Since the beginning of September, yield on the Greek 10-Year bond has gone from 5.53% to 8.05% with a spike high of 9.28%.
Inquiring minds may be wondering what’s going on. More than likely yields are up for a number of factors.
- Rise of Syzria
- Chance of new elections
- Greece needs another bailout
Points number 1 and 2 go hand in hand.
Alexis Tsipras, head of the Greek radical-left party Syzria is in a substantial lead in the polls. Syzria wants to end austerity and threatens to renegotiate the bailout.
The next election for prime minister is not scheduled until June 2016, but a February 2015 presidential election (a largely ceremonial position) threatens to upset the cart. Greek law requires a backing of 180 members of parliament to nominate a president, but support for current prime minister Antonis Samaras has dwindled to only 150 seats.

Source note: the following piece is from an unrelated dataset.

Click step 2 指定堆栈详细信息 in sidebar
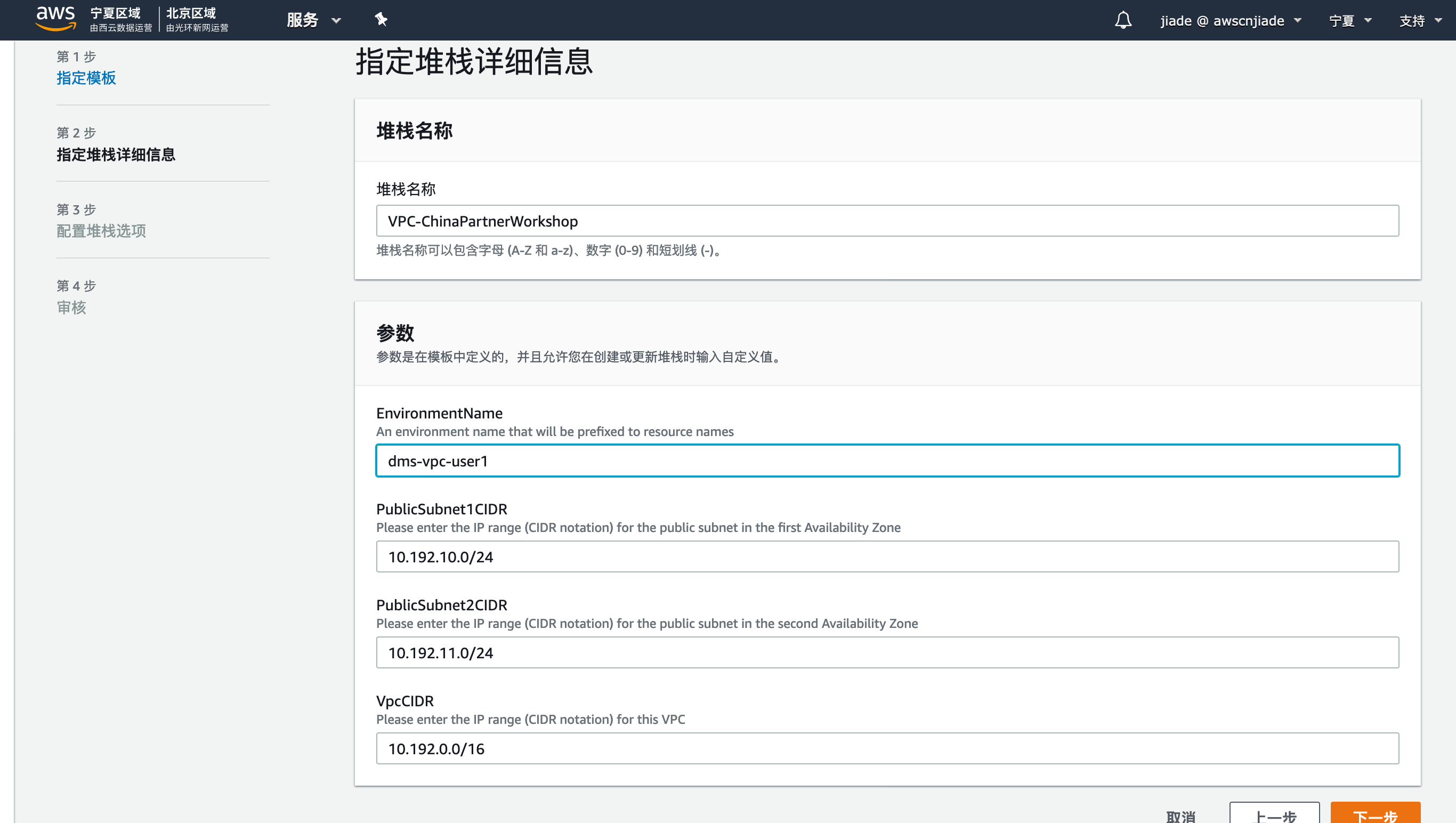 115,155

If Samaras falls short, parliament will dissolve and then a new election for prime minister will take place.
Syriza Leader Prepares for Power
Given the above election backdrop, Syriza Leader Alexis Tsipras Prepares for Power.
Alexis Tsipras, leader of Greece’s far-left Syriza party, recently traveled to Frankfurt and Rome to meet European leaders. He is softening his confrontational tone with Greece’s international lenders. Tsipras has a drafted an agenda for the first 100 days of a future government.
The 40-year-old former student Communist is acting like a prime minister in waiting.